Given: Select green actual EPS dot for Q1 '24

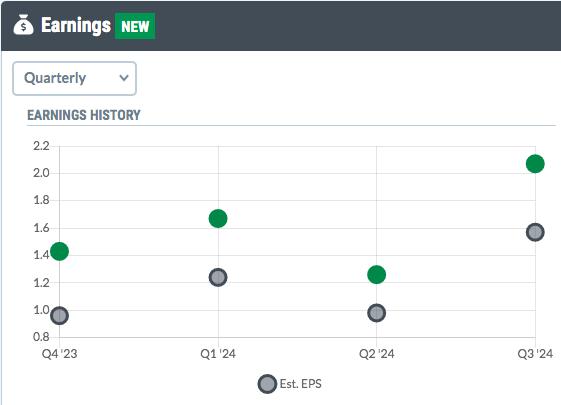Looking at the screenshot, I should tap(218, 218).
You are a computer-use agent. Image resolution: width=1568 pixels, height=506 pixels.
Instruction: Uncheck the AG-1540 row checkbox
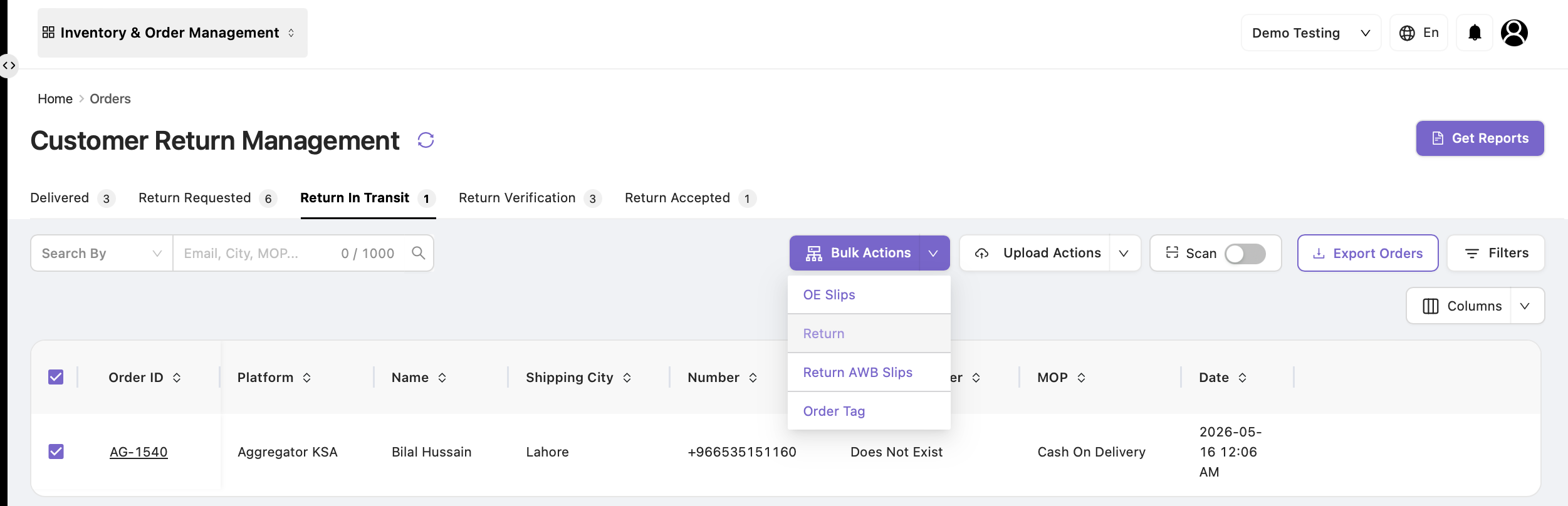tap(56, 452)
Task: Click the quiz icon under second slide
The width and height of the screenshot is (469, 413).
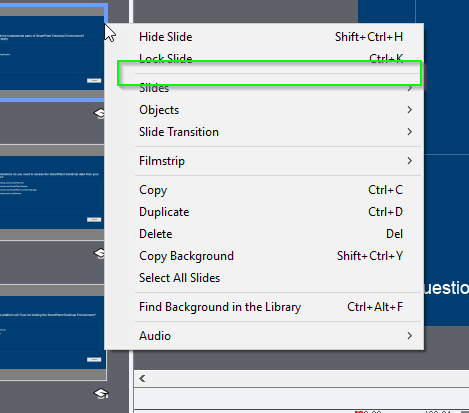Action: click(x=99, y=253)
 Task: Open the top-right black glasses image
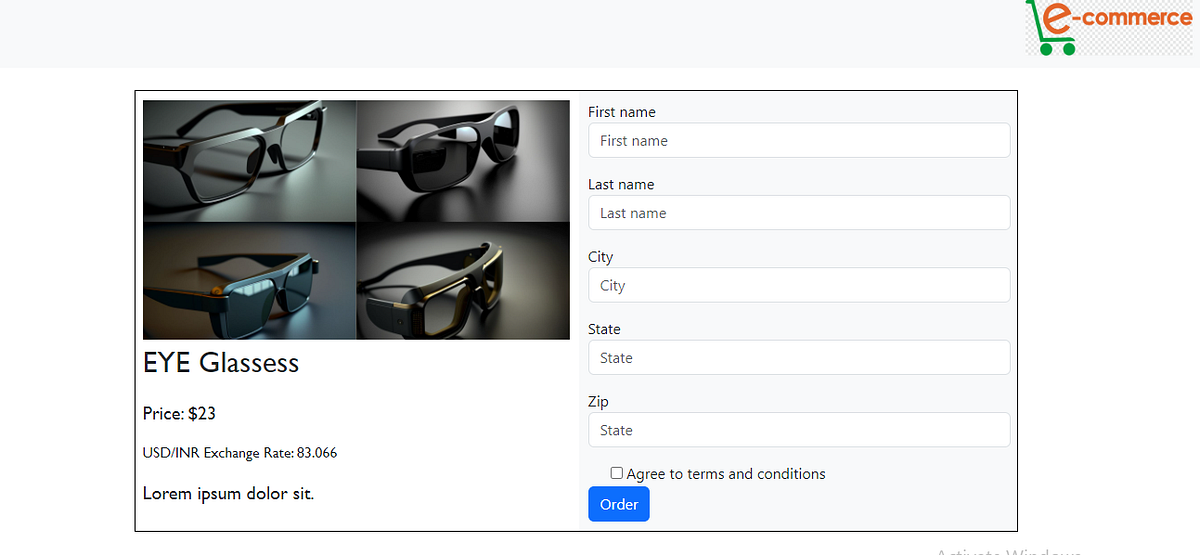[463, 160]
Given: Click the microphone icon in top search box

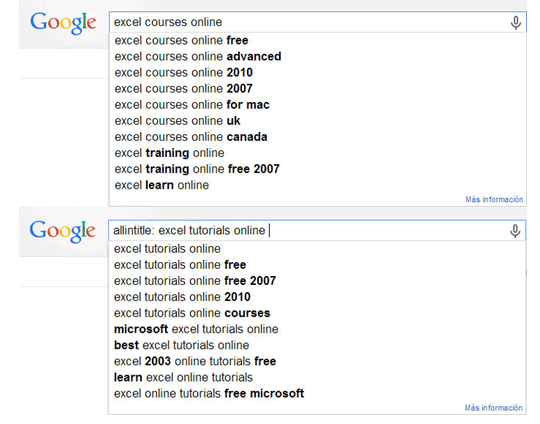Looking at the screenshot, I should click(x=516, y=23).
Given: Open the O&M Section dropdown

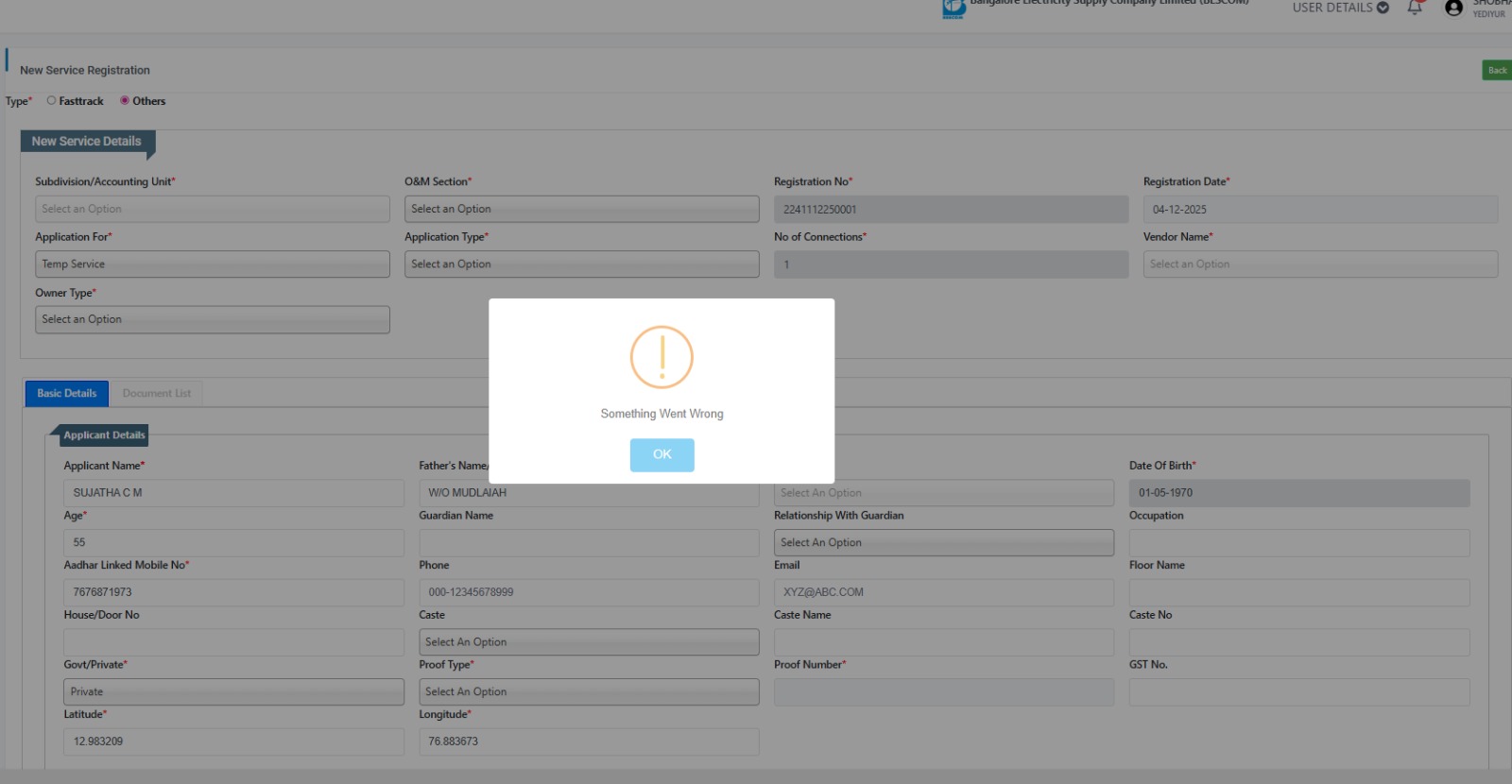Looking at the screenshot, I should click(x=581, y=209).
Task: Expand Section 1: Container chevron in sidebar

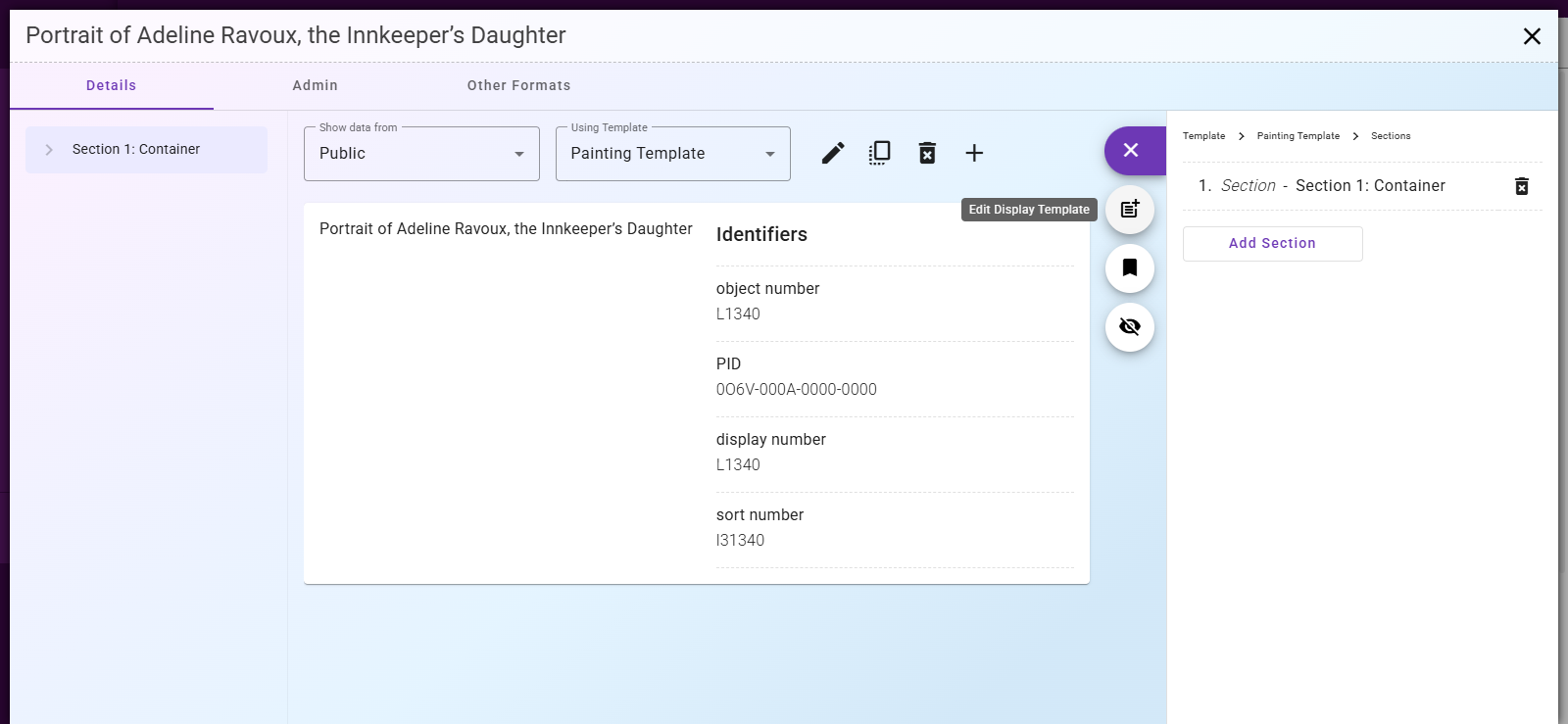Action: pyautogui.click(x=49, y=150)
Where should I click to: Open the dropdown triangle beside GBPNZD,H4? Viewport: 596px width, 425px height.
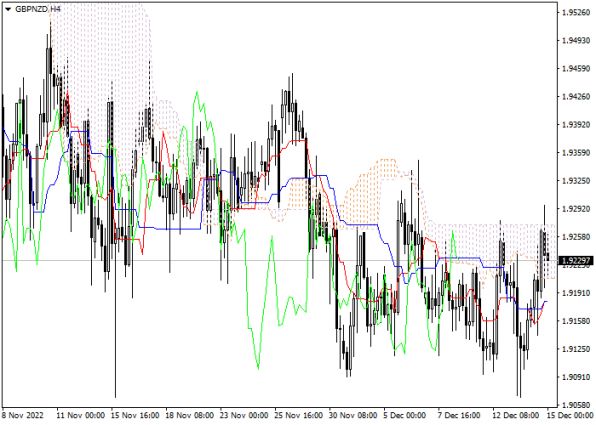(x=8, y=9)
——
__How to complete this task__. All of the material above must be retyped exactly, line for line, with the images dropped.

__Task response__.
Given: Select green actual EPS dot for Q1 '24

Looking at the screenshot, I should tap(218, 218).
You are a computer-use agent. Image resolution: width=1568 pixels, height=506 pixels.
Instruction: Uncheck the AG-1540 row checkbox
tap(56, 452)
Task: Click the quiz icon under second slide
The width and height of the screenshot is (469, 413).
Action: click(x=99, y=253)
 Task: Open the top-right black glasses image
[463, 160]
Given: Click the microphone icon in top search box

Looking at the screenshot, I should click(x=516, y=23).
Given: Open the O&M Section dropdown

Looking at the screenshot, I should click(x=581, y=209).
Task: Expand Section 1: Container chevron in sidebar

Action: pyautogui.click(x=49, y=150)
Where should I click to: Open the dropdown triangle beside GBPNZD,H4? Viewport: 596px width, 425px height.
(x=8, y=9)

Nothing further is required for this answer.